In paintings depicting marine fossils, Kristen Sanders excavates meaning from vestiges of ancient life. In Deep Reflex (2026), an ammonite from the early Cretaceous lies under a full moon. For Sanders, the way the mollusk curls in on
itself suggests the process of introspection as a shared evolutionary reflex. In Saltwater Spell(2026), a tooth whorl from the
extinct helicoprion, a shark-like fish that lived up until about 270 million years ago whose teeth were embedded in a spiraled root, embodies one of humanity’s oldest and most universal symbols. Across cultures and eras, the spiral carries layered meanings in ancient art, spiritual practices and philosophical ideas.

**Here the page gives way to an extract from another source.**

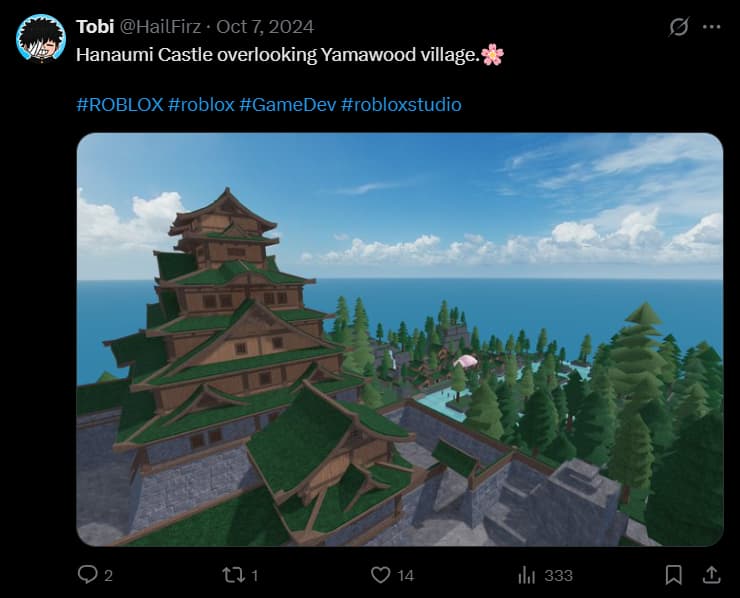Image resolution: width=740 pixels, height=598 pixels.
Task: Click the 14 likes count number
Action: (405, 575)
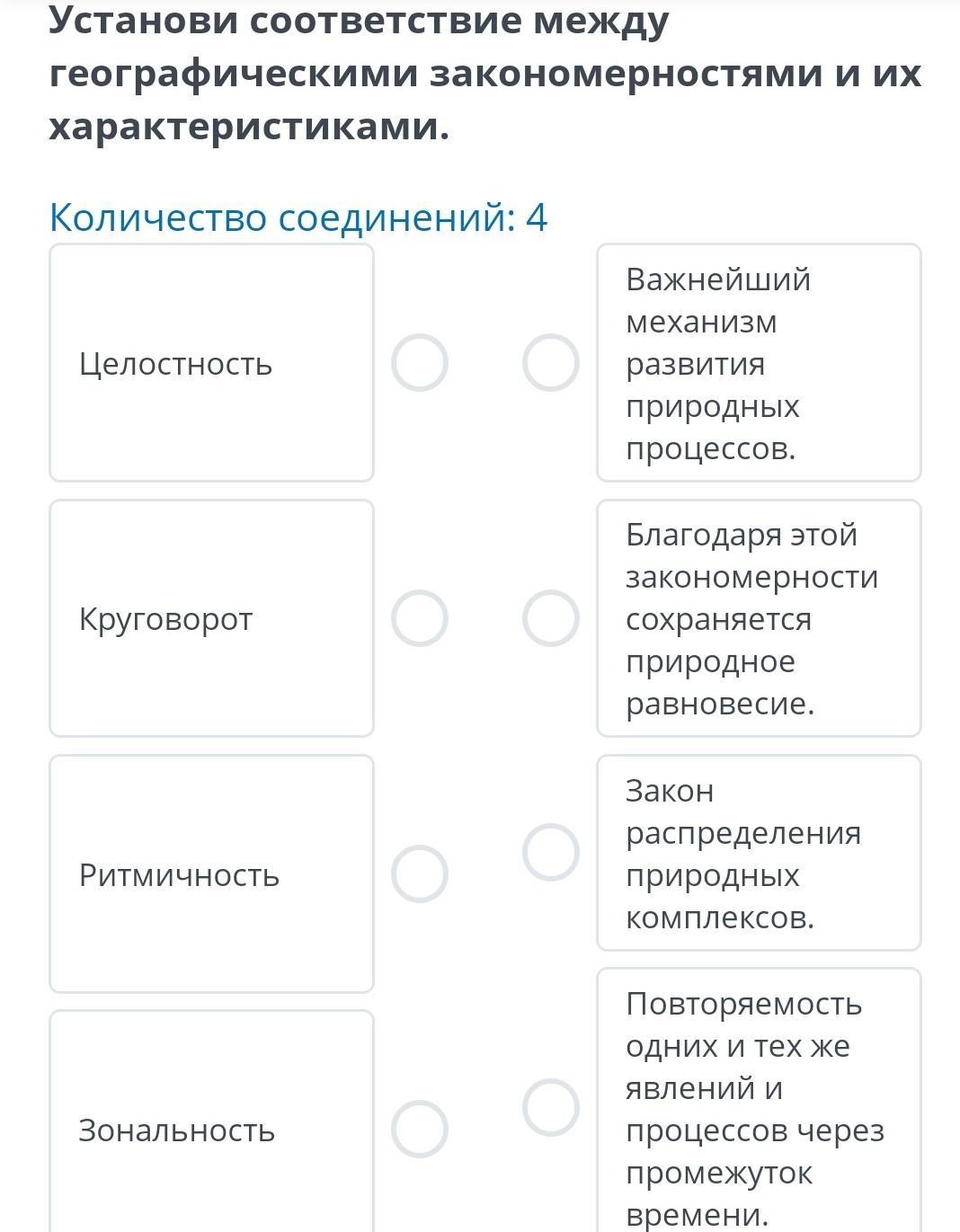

Michon Weeks’ four paintings in Moonlight originate in observations recorded through close, contemplative attention to the natural landscape and built environment that she encounters on meditative walks or notices through the windows of her home in Northfield, MN. Inspired by her reading of The Blue Sapphire of the Mind (Douglas E. Christie) which argues for changing the quality of our attention in order to cultivate deeper interconnectedness between ourselves and the living world, Weeks became attuned to the concept of the shining darkness in which perception is charged solely with presence and the need to clarify, classify or resolve is disavowed. Veering between abstraction and landscape, Weeks’ paintings reflect the shifting contours of consciousness.
By looking closely at the world around them – what it has left behind, the memories and traditions it created, and the wonder and meaning it can produce – the artists in Moonlight unearth a kind of metaphysical, biological and dialectical continuity that offers some solace in a time of violent rupture and inhumane change. In drawing back the shadows cast across history and the natural world, they illuminate rhythms, patterns and continuities that flow forth into the disorder of daily life.